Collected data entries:
- Opening Delimiter -

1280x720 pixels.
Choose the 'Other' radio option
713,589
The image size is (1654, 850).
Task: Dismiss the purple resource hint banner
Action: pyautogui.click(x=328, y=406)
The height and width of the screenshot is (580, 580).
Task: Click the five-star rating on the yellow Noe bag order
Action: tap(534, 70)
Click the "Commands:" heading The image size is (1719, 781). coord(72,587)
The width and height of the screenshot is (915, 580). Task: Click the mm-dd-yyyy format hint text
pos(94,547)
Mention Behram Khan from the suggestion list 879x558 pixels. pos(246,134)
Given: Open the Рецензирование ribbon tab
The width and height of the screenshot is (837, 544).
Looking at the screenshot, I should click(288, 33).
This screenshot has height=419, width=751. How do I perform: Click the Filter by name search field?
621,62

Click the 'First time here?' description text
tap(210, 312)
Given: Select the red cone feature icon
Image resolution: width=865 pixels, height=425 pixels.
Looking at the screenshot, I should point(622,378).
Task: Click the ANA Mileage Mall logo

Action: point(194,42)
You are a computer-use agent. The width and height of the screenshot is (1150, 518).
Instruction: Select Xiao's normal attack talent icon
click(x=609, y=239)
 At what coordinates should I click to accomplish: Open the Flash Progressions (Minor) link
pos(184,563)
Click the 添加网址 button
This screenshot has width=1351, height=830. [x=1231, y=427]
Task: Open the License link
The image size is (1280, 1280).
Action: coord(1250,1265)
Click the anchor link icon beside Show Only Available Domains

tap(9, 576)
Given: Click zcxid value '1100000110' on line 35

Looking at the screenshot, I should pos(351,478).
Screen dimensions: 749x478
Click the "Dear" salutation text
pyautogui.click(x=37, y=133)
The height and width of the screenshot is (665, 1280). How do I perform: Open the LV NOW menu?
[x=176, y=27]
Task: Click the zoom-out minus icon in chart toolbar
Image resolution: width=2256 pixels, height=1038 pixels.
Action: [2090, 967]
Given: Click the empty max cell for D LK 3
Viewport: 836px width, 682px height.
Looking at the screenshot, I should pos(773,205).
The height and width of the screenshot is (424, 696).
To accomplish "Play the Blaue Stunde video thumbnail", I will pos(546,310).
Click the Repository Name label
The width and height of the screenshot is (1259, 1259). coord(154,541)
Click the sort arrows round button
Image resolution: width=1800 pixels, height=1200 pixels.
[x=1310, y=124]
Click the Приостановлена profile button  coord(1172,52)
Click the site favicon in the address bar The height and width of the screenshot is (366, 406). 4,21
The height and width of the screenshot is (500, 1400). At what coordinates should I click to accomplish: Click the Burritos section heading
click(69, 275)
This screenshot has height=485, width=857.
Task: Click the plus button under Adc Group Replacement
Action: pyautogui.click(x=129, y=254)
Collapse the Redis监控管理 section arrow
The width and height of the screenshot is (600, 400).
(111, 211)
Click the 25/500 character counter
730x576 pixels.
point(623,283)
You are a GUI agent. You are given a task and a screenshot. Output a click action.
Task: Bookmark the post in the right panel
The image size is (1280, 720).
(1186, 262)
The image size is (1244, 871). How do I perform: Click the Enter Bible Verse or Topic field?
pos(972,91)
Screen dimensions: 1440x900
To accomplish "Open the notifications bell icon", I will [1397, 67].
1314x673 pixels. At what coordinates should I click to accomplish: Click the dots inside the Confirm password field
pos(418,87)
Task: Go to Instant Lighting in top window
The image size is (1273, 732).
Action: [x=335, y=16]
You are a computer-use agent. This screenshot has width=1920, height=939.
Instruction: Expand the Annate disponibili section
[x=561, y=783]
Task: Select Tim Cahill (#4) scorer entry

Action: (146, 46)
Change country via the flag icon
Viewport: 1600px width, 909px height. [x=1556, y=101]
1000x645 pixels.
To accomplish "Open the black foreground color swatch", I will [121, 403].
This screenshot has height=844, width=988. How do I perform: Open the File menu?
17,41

- Closing Delimiter -

Without changing anything, quote the lines from the top of the data to the line that contains "(1719, 781). coord(72,587)", including that line.

1280x720 pixels.
Choose the 'Other' radio option
713,589
The image size is (1654, 850).
Task: Dismiss the purple resource hint banner
Action: pyautogui.click(x=328, y=406)
The height and width of the screenshot is (580, 580).
Task: Click the five-star rating on the yellow Noe bag order
Action: tap(534, 70)
Click the "Commands:" heading The image size is (1719, 781). coord(72,587)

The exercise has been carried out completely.